[Document text start]

I would prefer we use at least a minor portion of that effort arresting arsonists and burying them under the jail. As it stands, the effect is "rioters who are pro-dem causes get to have authorities look the other way, right wingers get the Eye of Sauron for 4 years straight", with the added bonus of lefties bringing J6 up every time they want to say their enemies are worse than them, and the dem friendly media reported on every single arrest and trial for a J6er, keeping it in the mind of the public.
Again, I don't care about the J6ers, they are morons let them hang. But selective punishment on this scale, and where what I think is the far worse crime gets the pass while the lesser gets the book thrown at them, is worse. If you guys wanted me to care about J6 so much you had a whole summer to exact some kind of punishment on rioters, you didn't, and now here we are.
But is it? The idea that the 2020 riot crimes were under-prosecuted is an article of faith on the right, but I haven't seen any real evidence that this is the case. The Major Cities Chiefs Association compiled a comprehensive report about the law enforcement response to civil unrest in 68 major cities between May 25 and July 31, 2020. During that time period, they recorded 2,385 looting incidents, 624 arsons, 97 burned police cars, and 2,037 police officers injured. They also recorded 2,735 felony arrests. The report isn't detailed enough to break down the number of individual felonies reported, but the 5,143 incidents named above is as good a guide as any (it goes without saying that looting incidents could have had more than one perpetrator, but this is balanced by the fact that the same people may have been involved in multiple incidents, and that some of the police injuries weren't due to assault by protestors). With that caveat, we get a rough estimate of a 53% clearance rate for riot-related felonies.
To put that in the proper context, nationwide in 2019 arson had a clearance rate of 23.9%, and burglary had a clearance rate of 14.1%. Even if my estimate is inflated, and I admit that it probably is, it's still a long ways away from suggesting that these crimes were significantly under-investigated; if that were the case, I would expect the totals to be substantially lower than the averages. Again, I admit that this data isn't ideal but... do you have any other data? With how much this has been repeated I'd expect something, at some point, coming out to back this up, but there's nothing. No studies, no disgruntled chiefs of police saying they were hamstrung by liberal prosecutors, no pardons from governors, nothing. On the other hand, it doesn't take long to find contemporaneous quotes from mayors affirming the right to peaceful protest while reminding people that lawbreakers will be prosecuted, or imposing curfews that they didn't have to impose, or bulletins from local police asking for the public's help in identifying rioters.

[Document text end]
[Extracted data start]

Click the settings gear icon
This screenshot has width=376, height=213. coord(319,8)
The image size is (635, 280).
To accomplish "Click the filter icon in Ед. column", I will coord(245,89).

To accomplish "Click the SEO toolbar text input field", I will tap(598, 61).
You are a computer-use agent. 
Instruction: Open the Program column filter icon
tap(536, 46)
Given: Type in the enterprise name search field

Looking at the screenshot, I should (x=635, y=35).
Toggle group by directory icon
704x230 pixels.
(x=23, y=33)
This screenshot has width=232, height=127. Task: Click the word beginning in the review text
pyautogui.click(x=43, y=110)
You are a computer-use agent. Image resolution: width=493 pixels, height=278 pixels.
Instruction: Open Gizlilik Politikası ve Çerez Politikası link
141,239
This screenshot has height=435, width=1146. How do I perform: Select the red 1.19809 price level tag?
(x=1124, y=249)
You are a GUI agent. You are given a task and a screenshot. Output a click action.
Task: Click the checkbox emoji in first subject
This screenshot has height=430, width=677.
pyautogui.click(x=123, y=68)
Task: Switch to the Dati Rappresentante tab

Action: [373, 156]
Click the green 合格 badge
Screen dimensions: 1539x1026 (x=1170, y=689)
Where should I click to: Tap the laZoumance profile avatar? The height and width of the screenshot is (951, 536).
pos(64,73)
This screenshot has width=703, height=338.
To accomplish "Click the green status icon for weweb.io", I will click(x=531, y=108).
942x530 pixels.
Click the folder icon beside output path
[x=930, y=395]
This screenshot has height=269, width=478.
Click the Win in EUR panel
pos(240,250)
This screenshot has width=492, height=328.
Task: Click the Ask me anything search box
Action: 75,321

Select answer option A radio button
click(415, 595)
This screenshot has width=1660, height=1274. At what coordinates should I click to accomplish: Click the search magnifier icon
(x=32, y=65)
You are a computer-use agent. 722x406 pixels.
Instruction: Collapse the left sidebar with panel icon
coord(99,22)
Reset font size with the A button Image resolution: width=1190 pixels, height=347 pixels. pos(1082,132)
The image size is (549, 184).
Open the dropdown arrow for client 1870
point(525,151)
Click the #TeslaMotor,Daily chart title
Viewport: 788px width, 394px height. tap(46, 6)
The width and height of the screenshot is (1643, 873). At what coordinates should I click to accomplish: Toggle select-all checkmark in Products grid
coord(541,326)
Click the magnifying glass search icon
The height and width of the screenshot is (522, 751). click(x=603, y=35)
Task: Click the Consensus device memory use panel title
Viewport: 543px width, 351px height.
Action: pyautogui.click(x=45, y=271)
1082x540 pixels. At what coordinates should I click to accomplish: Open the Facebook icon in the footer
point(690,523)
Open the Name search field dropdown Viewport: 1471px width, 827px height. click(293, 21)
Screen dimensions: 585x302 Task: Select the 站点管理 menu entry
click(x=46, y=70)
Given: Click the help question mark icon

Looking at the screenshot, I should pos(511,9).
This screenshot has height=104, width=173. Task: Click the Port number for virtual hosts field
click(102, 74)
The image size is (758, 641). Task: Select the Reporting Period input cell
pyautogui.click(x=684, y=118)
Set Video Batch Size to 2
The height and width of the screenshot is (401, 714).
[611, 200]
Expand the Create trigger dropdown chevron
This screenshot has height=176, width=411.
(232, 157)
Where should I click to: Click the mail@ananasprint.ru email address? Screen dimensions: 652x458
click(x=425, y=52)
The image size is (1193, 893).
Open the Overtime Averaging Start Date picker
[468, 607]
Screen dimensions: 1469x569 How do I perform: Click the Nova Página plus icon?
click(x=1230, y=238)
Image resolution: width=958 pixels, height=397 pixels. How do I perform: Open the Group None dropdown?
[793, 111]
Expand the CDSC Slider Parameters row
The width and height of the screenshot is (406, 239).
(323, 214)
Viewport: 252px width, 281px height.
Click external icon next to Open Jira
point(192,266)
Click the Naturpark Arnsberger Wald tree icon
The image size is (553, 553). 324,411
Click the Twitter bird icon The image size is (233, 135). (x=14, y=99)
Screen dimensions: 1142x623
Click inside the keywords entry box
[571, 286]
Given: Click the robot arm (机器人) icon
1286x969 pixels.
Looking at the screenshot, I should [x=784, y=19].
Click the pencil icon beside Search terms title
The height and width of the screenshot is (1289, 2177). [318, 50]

[Extracted data end]

Given request A => In the discussion of 2020 riot prosecutions, what clearance rate did arson have nationwide in 2019?
Given request B => Write the next part of the discussion of 2020 riot prosecutions, starting after its final sentence.

Task answer A => 23.9%

Task answer B =>
The source of this myth seems to come from media reports showing that 90% of the protestors were arrested had the charges dismissed. But this is accepted as a blanket fact without any context: These dismissals weren't for felonies or serious misdemeanors, but for summary offenses like disorderly conduct, loitering, and failure to disperse. The arrests themselves weren't made in response to any investigation, but as crowd-control techniques for when they felt things were getting a bit too rowdy. But crimes have elements that prosecutors must meet, and when police aren't making arrests with an eye towards prosecution, their cases aren't prosecutable. If you haven't personally witnessed a protest like this, the process generally goes as follows: The police declare a gathering illegal. A dispersal order is given. Whoever doesn't disperse is arrested by officers on the scene and loaded into paddy wagons. The officers who made the arrest stay behind, and the arrestees are booked by yet another officer. They're charged and released.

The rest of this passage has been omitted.